* [Exercise description]: Reproduce, character for character, everything in the entries from the line containing "Click the page number 31 in the footer" down to the line containing "Action: tap(139, 188)", including both of those lines.

* [Record excerpts]:
+-------+

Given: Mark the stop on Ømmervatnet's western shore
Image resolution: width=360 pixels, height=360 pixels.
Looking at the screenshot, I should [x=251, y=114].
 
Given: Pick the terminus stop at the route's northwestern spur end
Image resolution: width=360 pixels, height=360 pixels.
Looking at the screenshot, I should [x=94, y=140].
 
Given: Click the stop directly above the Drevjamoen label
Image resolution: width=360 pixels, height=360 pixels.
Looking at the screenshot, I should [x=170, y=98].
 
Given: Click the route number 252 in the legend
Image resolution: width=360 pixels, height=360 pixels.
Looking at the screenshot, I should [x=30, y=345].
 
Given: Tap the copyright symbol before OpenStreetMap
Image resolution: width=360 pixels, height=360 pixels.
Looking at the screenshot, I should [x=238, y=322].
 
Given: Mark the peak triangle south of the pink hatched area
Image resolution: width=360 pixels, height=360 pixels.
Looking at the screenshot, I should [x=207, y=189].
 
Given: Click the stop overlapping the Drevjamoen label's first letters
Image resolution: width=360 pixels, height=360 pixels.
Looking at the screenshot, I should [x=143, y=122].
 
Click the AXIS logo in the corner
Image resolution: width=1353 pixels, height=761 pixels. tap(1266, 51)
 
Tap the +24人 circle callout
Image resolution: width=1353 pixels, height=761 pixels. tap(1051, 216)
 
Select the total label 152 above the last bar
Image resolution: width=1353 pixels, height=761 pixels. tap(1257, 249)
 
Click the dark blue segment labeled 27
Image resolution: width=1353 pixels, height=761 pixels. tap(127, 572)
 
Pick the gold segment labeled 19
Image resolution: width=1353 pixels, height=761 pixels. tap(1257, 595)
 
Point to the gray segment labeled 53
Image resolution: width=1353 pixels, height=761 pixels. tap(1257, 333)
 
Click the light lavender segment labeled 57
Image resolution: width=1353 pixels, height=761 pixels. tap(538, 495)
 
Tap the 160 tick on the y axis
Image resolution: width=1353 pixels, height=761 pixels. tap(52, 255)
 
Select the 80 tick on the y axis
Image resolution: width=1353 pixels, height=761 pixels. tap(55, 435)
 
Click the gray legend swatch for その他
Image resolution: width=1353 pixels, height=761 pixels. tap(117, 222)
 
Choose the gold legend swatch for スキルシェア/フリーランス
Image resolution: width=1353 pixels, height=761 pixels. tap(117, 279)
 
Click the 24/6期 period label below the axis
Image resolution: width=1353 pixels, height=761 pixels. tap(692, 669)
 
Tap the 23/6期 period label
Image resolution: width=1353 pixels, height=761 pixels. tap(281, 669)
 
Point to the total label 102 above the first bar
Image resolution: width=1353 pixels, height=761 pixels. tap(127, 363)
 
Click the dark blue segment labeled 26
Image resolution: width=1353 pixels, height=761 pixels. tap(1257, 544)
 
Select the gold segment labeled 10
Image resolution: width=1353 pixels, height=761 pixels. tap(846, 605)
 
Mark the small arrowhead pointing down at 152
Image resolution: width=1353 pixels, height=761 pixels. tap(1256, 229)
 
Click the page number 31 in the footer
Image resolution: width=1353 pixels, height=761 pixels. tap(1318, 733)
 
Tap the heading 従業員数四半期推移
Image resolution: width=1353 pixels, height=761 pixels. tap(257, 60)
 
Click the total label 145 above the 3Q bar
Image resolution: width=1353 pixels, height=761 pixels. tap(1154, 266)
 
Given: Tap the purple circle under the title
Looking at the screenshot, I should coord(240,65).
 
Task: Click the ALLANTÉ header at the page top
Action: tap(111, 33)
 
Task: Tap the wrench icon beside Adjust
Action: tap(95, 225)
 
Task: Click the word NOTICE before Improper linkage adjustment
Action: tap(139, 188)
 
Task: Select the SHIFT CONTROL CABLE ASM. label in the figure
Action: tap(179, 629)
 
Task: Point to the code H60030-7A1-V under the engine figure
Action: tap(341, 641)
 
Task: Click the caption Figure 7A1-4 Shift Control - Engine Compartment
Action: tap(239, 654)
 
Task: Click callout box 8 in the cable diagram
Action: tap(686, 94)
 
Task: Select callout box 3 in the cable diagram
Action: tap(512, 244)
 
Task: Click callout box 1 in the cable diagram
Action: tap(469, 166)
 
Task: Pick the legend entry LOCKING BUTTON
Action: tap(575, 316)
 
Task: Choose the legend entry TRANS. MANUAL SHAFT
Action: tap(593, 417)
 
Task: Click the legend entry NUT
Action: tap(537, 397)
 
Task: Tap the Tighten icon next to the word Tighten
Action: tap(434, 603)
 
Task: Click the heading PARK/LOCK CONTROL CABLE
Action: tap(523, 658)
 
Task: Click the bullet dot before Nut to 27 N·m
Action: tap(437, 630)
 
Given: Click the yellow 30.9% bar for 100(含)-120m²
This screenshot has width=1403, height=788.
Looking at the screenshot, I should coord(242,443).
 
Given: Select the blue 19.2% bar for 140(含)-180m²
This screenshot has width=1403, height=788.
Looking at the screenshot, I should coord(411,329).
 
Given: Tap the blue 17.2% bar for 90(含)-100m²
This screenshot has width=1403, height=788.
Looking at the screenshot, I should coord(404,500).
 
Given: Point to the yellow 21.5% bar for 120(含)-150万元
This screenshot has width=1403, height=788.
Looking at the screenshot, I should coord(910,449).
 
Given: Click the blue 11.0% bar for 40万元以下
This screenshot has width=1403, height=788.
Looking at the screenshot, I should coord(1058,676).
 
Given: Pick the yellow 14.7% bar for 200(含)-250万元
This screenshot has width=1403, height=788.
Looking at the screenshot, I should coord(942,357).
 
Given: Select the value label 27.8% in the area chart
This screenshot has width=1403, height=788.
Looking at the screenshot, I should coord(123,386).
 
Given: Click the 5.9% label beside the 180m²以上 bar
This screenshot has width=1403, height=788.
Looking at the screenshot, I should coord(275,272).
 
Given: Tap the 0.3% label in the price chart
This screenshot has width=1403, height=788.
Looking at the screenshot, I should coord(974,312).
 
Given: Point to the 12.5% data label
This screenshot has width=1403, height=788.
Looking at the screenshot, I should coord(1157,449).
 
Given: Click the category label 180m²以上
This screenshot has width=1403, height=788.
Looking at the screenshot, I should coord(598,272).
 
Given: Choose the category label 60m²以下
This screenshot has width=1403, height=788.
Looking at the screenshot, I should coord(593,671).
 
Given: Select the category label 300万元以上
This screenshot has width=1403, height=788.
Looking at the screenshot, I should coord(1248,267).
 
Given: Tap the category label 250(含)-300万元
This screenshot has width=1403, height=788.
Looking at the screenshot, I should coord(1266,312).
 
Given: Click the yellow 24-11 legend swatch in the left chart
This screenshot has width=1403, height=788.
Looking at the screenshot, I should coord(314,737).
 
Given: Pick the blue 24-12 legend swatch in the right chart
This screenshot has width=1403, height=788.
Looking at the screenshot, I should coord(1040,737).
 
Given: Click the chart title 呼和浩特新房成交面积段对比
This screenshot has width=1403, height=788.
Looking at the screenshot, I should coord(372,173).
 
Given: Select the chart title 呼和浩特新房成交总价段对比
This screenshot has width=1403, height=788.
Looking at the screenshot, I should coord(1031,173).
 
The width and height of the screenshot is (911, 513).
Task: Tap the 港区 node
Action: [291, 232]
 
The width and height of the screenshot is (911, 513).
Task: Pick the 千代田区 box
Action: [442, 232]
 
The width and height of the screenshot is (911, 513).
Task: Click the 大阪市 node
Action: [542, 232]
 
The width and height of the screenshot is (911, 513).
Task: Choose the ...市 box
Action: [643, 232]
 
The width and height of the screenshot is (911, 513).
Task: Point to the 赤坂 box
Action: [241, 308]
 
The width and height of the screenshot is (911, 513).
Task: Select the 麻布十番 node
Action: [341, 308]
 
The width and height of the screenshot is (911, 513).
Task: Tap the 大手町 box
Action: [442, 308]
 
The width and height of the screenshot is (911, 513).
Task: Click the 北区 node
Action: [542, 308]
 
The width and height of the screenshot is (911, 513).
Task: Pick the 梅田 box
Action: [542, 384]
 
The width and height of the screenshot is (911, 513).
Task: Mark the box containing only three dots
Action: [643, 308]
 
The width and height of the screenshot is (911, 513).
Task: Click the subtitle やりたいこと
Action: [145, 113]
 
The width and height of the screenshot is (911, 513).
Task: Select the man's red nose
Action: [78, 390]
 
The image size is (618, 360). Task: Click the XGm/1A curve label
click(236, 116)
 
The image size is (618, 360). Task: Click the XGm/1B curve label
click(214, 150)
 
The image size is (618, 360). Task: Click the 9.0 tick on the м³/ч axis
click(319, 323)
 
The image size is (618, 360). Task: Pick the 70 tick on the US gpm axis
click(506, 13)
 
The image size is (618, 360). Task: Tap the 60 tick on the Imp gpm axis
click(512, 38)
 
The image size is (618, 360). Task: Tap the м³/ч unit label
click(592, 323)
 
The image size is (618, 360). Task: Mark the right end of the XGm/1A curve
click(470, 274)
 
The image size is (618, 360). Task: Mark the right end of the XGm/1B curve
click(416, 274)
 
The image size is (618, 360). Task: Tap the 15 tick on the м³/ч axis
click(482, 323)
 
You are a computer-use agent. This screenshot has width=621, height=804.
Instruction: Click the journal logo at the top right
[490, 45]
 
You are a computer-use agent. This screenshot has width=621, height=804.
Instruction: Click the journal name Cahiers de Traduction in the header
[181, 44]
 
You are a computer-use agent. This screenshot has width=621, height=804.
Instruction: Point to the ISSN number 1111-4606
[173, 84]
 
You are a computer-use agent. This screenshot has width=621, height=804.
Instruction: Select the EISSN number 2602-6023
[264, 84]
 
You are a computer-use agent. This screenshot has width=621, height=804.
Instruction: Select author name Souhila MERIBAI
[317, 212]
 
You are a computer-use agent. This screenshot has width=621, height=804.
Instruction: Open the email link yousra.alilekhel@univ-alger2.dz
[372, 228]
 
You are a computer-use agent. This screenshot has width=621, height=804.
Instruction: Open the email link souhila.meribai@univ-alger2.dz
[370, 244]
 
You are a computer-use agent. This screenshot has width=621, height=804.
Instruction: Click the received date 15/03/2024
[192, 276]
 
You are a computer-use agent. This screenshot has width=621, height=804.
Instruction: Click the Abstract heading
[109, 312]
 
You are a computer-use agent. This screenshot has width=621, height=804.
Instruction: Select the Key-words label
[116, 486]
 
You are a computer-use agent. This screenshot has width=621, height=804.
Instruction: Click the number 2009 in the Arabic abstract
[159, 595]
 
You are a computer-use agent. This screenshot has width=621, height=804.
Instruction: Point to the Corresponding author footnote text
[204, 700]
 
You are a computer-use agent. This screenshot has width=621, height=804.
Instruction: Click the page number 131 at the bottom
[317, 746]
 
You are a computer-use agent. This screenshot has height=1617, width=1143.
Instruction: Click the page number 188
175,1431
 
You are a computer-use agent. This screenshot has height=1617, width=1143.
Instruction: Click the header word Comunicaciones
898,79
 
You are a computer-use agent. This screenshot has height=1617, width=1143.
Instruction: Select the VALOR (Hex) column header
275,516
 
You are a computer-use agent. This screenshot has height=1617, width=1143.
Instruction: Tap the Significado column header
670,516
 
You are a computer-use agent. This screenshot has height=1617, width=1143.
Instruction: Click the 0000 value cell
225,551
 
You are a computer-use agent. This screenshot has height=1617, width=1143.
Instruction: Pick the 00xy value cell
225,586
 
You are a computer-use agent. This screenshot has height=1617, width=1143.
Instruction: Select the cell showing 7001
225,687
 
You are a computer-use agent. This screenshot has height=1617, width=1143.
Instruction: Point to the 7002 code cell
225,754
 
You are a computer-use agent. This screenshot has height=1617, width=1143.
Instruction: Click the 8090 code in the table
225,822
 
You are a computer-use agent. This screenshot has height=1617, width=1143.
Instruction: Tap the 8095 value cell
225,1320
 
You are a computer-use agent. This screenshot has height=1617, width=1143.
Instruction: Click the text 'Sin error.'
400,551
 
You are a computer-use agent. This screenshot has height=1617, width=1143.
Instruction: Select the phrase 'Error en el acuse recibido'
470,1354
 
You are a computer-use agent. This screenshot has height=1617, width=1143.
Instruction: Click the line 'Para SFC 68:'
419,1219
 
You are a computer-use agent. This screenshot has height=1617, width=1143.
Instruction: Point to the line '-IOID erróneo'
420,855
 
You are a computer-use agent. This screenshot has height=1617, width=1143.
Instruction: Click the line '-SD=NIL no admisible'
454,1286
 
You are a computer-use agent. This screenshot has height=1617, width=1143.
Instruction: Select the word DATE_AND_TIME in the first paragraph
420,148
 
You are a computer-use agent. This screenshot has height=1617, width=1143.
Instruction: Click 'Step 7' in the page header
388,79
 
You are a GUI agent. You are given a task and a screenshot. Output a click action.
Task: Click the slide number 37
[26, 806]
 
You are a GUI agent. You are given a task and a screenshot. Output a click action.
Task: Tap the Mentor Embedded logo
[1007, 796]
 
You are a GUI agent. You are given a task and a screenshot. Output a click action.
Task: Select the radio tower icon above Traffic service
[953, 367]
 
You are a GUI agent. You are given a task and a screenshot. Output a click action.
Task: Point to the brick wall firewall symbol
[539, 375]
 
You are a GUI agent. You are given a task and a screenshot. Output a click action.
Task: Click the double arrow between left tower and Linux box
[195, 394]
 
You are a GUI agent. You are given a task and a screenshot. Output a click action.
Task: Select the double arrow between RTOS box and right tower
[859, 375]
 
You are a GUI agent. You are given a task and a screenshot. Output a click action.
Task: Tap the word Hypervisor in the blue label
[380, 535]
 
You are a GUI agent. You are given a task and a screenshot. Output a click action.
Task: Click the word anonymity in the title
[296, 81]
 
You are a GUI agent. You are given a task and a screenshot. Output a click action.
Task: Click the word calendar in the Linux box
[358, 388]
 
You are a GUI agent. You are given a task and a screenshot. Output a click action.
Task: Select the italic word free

+-------+

* [Finished answer]:
Click the page number 31 in the footer
Image resolution: width=1353 pixels, height=761 pixels. tap(1318, 733)
 
Tap the heading 従業員数四半期推移
Image resolution: width=1353 pixels, height=761 pixels. tap(257, 60)
 
Click the total label 145 above the 3Q bar
Image resolution: width=1353 pixels, height=761 pixels. tap(1154, 266)
 
Given: Tap the purple circle under the title
Looking at the screenshot, I should coord(240,65).
 
Task: Click the ALLANTÉ header at the page top
Action: tap(111, 33)
 
Task: Tap the wrench icon beside Adjust
Action: tap(95, 225)
 
Task: Click the word NOTICE before Improper linkage adjustment
Action: tap(139, 188)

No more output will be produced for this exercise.